◆ Your objective ◆
Give every line of the data again, exactly as it is written.

◆ Records shown ◆
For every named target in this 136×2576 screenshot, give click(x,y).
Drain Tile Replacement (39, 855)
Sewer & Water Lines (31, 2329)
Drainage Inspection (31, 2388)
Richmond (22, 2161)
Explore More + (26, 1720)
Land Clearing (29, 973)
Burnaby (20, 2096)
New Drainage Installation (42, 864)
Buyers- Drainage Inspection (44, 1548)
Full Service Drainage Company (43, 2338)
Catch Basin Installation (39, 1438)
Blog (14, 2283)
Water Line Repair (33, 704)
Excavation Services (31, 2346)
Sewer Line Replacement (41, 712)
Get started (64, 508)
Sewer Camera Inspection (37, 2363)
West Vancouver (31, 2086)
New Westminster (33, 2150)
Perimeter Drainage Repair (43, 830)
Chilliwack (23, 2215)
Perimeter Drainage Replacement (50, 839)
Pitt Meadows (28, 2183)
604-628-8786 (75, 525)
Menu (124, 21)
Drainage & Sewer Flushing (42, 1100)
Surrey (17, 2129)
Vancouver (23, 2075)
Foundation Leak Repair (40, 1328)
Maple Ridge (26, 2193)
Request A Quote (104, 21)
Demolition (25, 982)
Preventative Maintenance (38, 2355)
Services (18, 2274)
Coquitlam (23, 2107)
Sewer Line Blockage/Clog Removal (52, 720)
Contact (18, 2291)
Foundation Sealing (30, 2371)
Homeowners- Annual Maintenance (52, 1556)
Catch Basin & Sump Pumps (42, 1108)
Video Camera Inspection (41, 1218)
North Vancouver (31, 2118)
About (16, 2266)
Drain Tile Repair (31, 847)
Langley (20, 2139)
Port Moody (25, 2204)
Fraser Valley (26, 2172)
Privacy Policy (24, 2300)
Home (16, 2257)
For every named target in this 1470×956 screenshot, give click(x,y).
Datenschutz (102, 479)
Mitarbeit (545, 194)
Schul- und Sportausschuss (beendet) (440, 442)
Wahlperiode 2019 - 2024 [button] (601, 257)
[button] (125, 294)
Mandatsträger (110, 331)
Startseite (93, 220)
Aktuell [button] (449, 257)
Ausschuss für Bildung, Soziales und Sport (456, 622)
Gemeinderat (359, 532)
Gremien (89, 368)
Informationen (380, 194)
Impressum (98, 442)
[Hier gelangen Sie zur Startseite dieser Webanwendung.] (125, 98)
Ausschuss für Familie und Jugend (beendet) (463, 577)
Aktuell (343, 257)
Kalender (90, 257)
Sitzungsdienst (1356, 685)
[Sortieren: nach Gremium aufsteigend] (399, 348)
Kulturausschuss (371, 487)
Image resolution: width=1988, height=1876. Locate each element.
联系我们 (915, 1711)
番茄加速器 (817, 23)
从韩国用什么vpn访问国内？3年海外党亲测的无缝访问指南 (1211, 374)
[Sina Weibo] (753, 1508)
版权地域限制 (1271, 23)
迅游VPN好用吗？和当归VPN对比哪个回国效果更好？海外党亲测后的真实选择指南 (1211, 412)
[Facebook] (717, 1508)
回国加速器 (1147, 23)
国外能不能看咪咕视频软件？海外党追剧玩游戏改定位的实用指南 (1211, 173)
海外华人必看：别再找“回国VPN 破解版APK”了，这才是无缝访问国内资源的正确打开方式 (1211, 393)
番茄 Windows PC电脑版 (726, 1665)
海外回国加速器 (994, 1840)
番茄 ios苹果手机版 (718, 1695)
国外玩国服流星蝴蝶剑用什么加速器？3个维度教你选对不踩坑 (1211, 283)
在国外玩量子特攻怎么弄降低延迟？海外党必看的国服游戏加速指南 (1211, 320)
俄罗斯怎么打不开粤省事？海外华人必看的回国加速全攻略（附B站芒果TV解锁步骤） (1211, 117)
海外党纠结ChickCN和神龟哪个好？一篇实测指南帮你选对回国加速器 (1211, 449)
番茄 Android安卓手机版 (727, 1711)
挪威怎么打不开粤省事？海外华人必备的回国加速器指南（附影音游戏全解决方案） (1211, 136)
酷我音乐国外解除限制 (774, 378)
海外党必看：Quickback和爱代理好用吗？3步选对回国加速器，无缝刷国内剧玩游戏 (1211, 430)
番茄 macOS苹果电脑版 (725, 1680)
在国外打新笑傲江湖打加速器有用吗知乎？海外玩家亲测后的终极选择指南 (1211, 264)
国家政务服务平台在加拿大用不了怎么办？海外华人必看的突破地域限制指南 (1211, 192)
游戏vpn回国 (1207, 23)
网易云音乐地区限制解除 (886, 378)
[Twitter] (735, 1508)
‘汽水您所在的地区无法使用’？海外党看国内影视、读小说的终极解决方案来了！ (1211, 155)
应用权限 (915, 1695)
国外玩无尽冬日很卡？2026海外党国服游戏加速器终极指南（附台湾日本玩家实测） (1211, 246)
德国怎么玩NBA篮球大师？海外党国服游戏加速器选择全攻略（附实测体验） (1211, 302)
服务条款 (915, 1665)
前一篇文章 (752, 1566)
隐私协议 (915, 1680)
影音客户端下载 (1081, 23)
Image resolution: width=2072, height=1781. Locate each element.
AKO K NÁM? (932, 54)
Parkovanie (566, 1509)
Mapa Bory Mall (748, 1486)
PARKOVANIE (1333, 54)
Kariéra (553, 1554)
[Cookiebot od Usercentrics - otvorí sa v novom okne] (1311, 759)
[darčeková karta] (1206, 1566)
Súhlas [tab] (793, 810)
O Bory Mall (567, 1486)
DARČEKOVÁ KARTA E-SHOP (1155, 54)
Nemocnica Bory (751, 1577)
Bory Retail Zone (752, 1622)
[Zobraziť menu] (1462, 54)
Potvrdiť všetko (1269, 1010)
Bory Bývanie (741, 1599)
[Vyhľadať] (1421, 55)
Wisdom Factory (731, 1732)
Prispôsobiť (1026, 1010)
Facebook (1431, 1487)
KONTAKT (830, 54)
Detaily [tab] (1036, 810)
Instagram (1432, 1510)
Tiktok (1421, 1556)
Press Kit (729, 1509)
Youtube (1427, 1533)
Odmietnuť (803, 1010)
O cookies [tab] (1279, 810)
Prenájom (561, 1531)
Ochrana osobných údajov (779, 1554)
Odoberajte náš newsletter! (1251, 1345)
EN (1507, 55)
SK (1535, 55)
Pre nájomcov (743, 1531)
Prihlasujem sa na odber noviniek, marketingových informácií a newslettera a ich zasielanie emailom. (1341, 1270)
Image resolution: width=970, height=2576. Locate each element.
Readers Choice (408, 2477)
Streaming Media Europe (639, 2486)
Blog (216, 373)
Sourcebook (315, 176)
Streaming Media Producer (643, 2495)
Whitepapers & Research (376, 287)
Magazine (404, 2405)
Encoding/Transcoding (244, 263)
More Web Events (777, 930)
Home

◆ Task answer ◆
For every named target in this 136×2576 screenshot, give click(x,y).
Drain Tile Replacement (39, 855)
Sewer & Water Lines (31, 2329)
Drainage Inspection (31, 2388)
Richmond (22, 2161)
Explore More + (26, 1720)
Land Clearing (29, 973)
Burnaby (20, 2096)
New Drainage Installation (42, 864)
Buyers- Drainage Inspection (44, 1548)
Full Service Drainage Company (43, 2338)
Catch Basin Installation (39, 1438)
Blog (14, 2283)
Water Line Repair (33, 704)
Excavation Services (31, 2346)
Sewer Line Replacement (41, 712)
Get started (64, 508)
Sewer Camera Inspection (37, 2363)
West Vancouver (31, 2086)
New Westminster (33, 2150)
Perimeter Drainage Repair (43, 830)
Chilliwack (23, 2215)
Perimeter Drainage Replacement (50, 839)
Pitt Meadows (28, 2183)
604-628-8786 (75, 525)
Menu (124, 21)
Drainage & Sewer Flushing (42, 1100)
Surrey (17, 2129)
Vancouver (23, 2075)
Foundation Leak Repair (40, 1328)
Maple Ridge (26, 2193)
Request A Quote (104, 21)
Demolition (25, 982)
Preventative Maintenance (38, 2355)
Services (18, 2274)
Coquitlam (23, 2107)
Sewer Line Blockage/Clog Removal (52, 720)
Contact (18, 2291)
Foundation Sealing (30, 2371)
Homeowners- Annual Maintenance (52, 1556)
Catch Basin & Sump Pumps (42, 1108)
Video Camera Inspection (41, 1218)
North Vancouver (31, 2118)
About (16, 2266)
Drain Tile Repair (31, 847)
Langley (20, 2139)
Port Moody (25, 2204)
Fraser Valley (26, 2172)
Privacy Policy (24, 2300)
Home (16, 2257)
For every named target in this 1470×956 screenshot, give click(x,y).
Datenschutz (102, 479)
Mitarbeit (545, 194)
Schul- und Sportausschuss (beendet) (440, 442)
Wahlperiode 2019 - 2024 [button] (601, 257)
[button] (125, 294)
Mandatsträger (110, 331)
Startseite (93, 220)
Aktuell [button] (449, 257)
Ausschuss für Bildung, Soziales und Sport (456, 622)
Gemeinderat (359, 532)
Gremien (89, 368)
Informationen (380, 194)
Impressum (98, 442)
[Hier gelangen Sie zur Startseite dieser Webanwendung.] (125, 98)
Ausschuss für Familie und Jugend (beendet) (463, 577)
Aktuell (343, 257)
Kalender (90, 257)
Sitzungsdienst (1356, 685)
[Sortieren: nach Gremium aufsteigend] (399, 348)
Kulturausschuss (371, 487)
Image resolution: width=1988, height=1876. Locate each element.
联系我们 (915, 1711)
番茄加速器 (817, 23)
从韩国用什么vpn访问国内？3年海外党亲测的无缝访问指南 (1211, 374)
[Sina Weibo] (753, 1508)
版权地域限制 (1271, 23)
迅游VPN好用吗？和当归VPN对比哪个回国效果更好？海外党亲测后的真实选择指南 (1211, 412)
[Facebook] (717, 1508)
回国加速器 (1147, 23)
国外能不能看咪咕视频软件？海外党追剧玩游戏改定位的实用指南 (1211, 173)
海外华人必看：别再找“回国VPN 破解版APK”了，这才是无缝访问国内资源的正确打开方式 (1211, 393)
番茄 Windows PC电脑版 (726, 1665)
海外回国加速器 (994, 1840)
番茄 ios苹果手机版 (718, 1695)
国外玩国服流星蝴蝶剑用什么加速器？3个维度教你选对不踩坑 (1211, 283)
在国外玩量子特攻怎么弄降低延迟？海外党必看的国服游戏加速指南 (1211, 320)
俄罗斯怎么打不开粤省事？海外华人必看的回国加速全攻略（附B站芒果TV解锁步骤） (1211, 117)
海外党纠结ChickCN和神龟哪个好？一篇实测指南帮你选对回国加速器 (1211, 449)
番茄 Android安卓手机版 (727, 1711)
挪威怎么打不开粤省事？海外华人必备的回国加速器指南（附影音游戏全解决方案） (1211, 136)
酷我音乐国外解除限制 (774, 378)
海外党必看：Quickback和爱代理好用吗？3步选对回国加速器，无缝刷国内剧玩游戏 (1211, 430)
番茄 macOS苹果电脑版 (725, 1680)
在国外打新笑傲江湖打加速器有用吗知乎？海外玩家亲测后的终极选择指南 (1211, 264)
国家政务服务平台在加拿大用不了怎么办？海外华人必看的突破地域限制指南 (1211, 192)
游戏vpn回国 (1207, 23)
网易云音乐地区限制解除 (886, 378)
[Twitter] (735, 1508)
‘汽水您所在的地区无法使用’？海外党看国内影视、读小说的终极解决方案来了！ (1211, 155)
应用权限 (915, 1695)
国外玩无尽冬日很卡？2026海外党国服游戏加速器终极指南（附台湾日本玩家实测） (1211, 246)
德国怎么玩NBA篮球大师？海外党国服游戏加速器选择全攻略（附实测体验） (1211, 302)
服务条款 (915, 1665)
前一篇文章 (752, 1566)
隐私协议 (915, 1680)
影音客户端下载 (1081, 23)
Image resolution: width=2072, height=1781. Locate each element.
AKO K NÁM? (932, 54)
Parkovanie (566, 1509)
Mapa Bory Mall (748, 1486)
PARKOVANIE (1333, 54)
Kariéra (553, 1554)
[Cookiebot od Usercentrics - otvorí sa v novom okne] (1311, 759)
[darčeková karta] (1206, 1566)
Súhlas [tab] (793, 810)
O Bory Mall (567, 1486)
DARČEKOVÁ KARTA E-SHOP (1155, 54)
Nemocnica Bory (751, 1577)
Bory Retail Zone (752, 1622)
[Zobraziť menu] (1462, 54)
Potvrdiť všetko (1269, 1010)
Bory Bývanie (741, 1599)
[Vyhľadať] (1421, 55)
Wisdom Factory (731, 1732)
Prispôsobiť (1026, 1010)
Facebook (1431, 1487)
KONTAKT (830, 54)
Detaily [tab] (1036, 810)
Instagram (1432, 1510)
Tiktok (1421, 1556)
Press Kit (729, 1509)
Youtube (1427, 1533)
Odmietnuť (803, 1010)
O cookies [tab] (1279, 810)
Prenájom (561, 1531)
Ochrana osobných údajov (779, 1554)
Odoberajte náš newsletter! (1251, 1345)
EN (1507, 55)
SK (1535, 55)
Pre nájomcov (743, 1531)
Prihlasujem sa na odber noviniek, marketingových informácií a newslettera a ich zasielanie emailom. (1341, 1270)
Image resolution: width=970, height=2576. Locate each element.
Readers Choice (408, 2477)
Streaming Media Europe (639, 2486)
Blog (216, 373)
Sourcebook (315, 176)
Streaming Media Producer (643, 2495)
Whitepapers & Research (376, 287)
Magazine (404, 2405)
Encoding/Transcoding (244, 263)
More Web Events (777, 930)
Home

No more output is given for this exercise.